Under the Ottomans, Patras was known as Baliabadra, from the Greek
Παλαιά Πάτρα (Old Patras), as opposed to Νέα Πάτρα (New Patras), the town of Ypati in
Central Greece. Venice and Genoa attacked and captured Patras several times
in the 15th and 16th centuries, but never re-established their rule
effectively, except for a period of Venetian rule in 1687Ð1715.
Patras was one of the first cities where the Greek Revolution began in 1821; the Turks, confined to the citadel, held out until 1828. The city was liberated on 7 October 1828 by the French expeditionary force in the Peloponnese, under the command of General Maison. Patras developed quickly into the second largest urban centre in late 19th century Greece.

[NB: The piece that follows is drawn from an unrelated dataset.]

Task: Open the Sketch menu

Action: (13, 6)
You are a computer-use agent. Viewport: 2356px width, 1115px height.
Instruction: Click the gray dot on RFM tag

Olivier Touzeau, 14 June 2014
The flag of Patras (photo, photo) is blue with the golden emblem of the municipality, showing the head of Patreus, the mythical founder of the town.
The Kokkonis website shows the flag with a slightly different emblem, where the writing is placed in the inner disk of the logo, and not outside it. The emblem might have been changed in 2011.
Tomislav Šipek & Olivier Touzeau, 14 June 2014
The flag of the University of Patras (Πανεπιστήμιο Πατρών) is yellow with the university's seal (in brown and yellow) in the middle (video).